Блок призывал «всем сердцем» слушать «музыку революции», но это было, как правильно заметил Горький, похоже на заклинание сил тьмы. В конце концов сам Блок признал, что «музыки» революции он не слышит. Да и трудно было расслышать «музыку» за криками казнимых людей, за стонами умирающих от голода детей, а с другой стороны — за фырканьем зиновьевского автомобиля.
«Я спрашивал у него, — вспоминал Горький, — почему он не пишет стихов. Он постоянно отвечал одно и то же:
— Все звуки прекратились. Разве вы не слышите, что никаких звуков нет?»
Нет, Горький слышал звуки. Но это была не «музыка», а постоянные, порой назойливые просьбы о дополнительных пайках, жалобы на бывших партийных товарищей Горького и мольбы о спасении жизни друзей и родственников, попадавших в застенки ЧК не только за реальную вину перед новой властью, но и просто в качестве заложников (потом этот безотказный способ воздействия на противника позаимствуют у Ленина и Троцкого террористические «красные бригады», а затем и весь мировой терроризм).
«Новых звуков давно не слышно, — твердил Блок, говоря о своей „музыке“. — Все они притушены для меня, как, вероятно, для всех нас… Было бы кощунственно и лживо припоминать рассудком звуки в беззвучном пространстве».
Кощунственно в отношении чего или кого? Блок говорил опять-таки о «музыке», которой ему, как поэту, стало недоставать в революции. По словам Горького, Блок был человеком «бесстрашной искренности», который умел чувствовать «глубоко и разрушительно». В момент наивысшего разрушения России «еретик» Горький, может быть, даже из чувства внутреннего противостояния фатальной исторической реальности, хотел быть созидателем и собирателем «камней». Как остроумно заметил Виктор Шкловский (уже в 1926 году, но имея в виду явно революционное время), «у него развит больше всего пафос сохранения культуры — всей. Лозунг у него: по траве не ходить.
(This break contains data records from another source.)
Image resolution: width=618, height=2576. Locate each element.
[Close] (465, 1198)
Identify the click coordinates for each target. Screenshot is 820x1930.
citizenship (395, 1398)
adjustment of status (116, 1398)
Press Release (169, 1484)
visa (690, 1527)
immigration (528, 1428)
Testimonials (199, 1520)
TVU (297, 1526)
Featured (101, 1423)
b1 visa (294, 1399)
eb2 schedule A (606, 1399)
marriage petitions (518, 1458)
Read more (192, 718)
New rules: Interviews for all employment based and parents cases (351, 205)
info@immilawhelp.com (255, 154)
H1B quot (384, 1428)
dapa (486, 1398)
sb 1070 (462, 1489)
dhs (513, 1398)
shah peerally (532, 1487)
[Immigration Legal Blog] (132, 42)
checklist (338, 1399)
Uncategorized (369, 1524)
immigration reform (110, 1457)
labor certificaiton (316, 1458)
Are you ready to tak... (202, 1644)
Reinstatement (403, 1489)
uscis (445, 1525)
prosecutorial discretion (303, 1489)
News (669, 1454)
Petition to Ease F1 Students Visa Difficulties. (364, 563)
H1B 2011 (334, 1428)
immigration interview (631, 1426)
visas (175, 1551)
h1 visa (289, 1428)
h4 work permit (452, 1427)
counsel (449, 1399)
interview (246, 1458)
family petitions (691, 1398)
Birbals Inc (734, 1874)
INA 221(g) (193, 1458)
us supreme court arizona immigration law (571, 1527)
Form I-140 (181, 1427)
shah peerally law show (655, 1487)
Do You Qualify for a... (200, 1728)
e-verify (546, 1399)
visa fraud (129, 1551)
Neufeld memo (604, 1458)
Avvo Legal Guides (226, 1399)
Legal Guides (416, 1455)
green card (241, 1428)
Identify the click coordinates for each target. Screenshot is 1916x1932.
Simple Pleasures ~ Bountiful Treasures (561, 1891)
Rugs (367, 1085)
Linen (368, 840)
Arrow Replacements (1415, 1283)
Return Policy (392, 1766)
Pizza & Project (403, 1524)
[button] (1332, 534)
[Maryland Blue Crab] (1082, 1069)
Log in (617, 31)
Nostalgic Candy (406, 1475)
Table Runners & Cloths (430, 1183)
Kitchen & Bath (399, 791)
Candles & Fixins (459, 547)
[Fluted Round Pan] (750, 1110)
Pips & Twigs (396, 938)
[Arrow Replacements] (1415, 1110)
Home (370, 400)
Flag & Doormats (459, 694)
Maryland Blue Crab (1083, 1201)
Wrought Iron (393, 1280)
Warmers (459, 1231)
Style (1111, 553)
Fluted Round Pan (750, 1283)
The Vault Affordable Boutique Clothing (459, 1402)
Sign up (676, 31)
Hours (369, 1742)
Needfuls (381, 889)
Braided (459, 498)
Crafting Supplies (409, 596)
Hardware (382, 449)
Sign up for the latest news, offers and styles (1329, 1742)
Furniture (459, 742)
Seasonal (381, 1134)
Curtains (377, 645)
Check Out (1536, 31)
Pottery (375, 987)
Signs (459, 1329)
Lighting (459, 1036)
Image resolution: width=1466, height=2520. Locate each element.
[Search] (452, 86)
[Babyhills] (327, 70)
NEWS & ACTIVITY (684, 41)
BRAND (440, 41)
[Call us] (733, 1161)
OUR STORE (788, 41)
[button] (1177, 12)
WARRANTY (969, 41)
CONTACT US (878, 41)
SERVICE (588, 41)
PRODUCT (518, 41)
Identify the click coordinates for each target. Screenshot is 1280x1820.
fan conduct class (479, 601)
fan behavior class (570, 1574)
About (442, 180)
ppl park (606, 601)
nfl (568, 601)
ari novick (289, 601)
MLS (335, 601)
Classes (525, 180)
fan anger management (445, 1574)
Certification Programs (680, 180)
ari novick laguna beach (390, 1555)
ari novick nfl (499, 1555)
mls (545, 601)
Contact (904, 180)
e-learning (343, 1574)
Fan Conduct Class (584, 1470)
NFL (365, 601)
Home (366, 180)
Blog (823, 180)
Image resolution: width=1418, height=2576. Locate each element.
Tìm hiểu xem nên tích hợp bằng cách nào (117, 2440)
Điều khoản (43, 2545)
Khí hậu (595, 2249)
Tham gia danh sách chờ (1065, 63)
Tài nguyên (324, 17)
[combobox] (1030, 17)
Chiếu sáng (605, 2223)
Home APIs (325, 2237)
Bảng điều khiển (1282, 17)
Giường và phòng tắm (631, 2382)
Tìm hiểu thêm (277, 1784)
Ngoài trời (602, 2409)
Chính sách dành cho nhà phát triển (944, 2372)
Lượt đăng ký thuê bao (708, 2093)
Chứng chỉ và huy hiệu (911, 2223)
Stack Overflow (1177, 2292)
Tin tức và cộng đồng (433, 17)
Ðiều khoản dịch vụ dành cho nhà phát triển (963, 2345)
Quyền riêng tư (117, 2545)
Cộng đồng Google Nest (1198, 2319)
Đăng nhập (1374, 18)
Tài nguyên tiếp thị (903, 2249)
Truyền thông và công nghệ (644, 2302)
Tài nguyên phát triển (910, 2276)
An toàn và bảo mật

Горький как ангар, предназначенный для мирового полета и обращенный в склад Центросоюза».
Блок, напротив, весь желал отдаться полету, мировой стихии (не как горьковский Буревестник — внешне, а внутренне, через «музыку»).
Горький, хотя был не в силах помочь всем и спасти культуру, был в лучшем положении, чем Блок. Он оказался на своем месте. А вот Блок был просто «не нужен» новой действительности. Современность «выдавливала» его из себя, как организм «выдавливает» чужеродный объект. Отсюда (помимо элементарного голода) и блоковская депрессия.
Но тогда почему Горький принял статью Блока «Крушение гуманизма», а Блок в своих позднейших дневниковых записях постоянно возвращался к мыслям о Горьком, то восхищаясь им, то «тяжело» думая о нем? Момент притяжения-отталкивания здесь очевиден. Вот только одна сценка: разговор Горького с Блоком в Летнем саду:
«С ним ласково поздоровалась миловидная дама, он отнесся к ней сухо, почти пренебрежительно, она отошла, смущенно улыбаясь. Глядя вслед ей, на маленькие, неуверенно шагавшие ноги, Блок спросил:
— Что думаете вы о бессмертии, о возможности бессмертия?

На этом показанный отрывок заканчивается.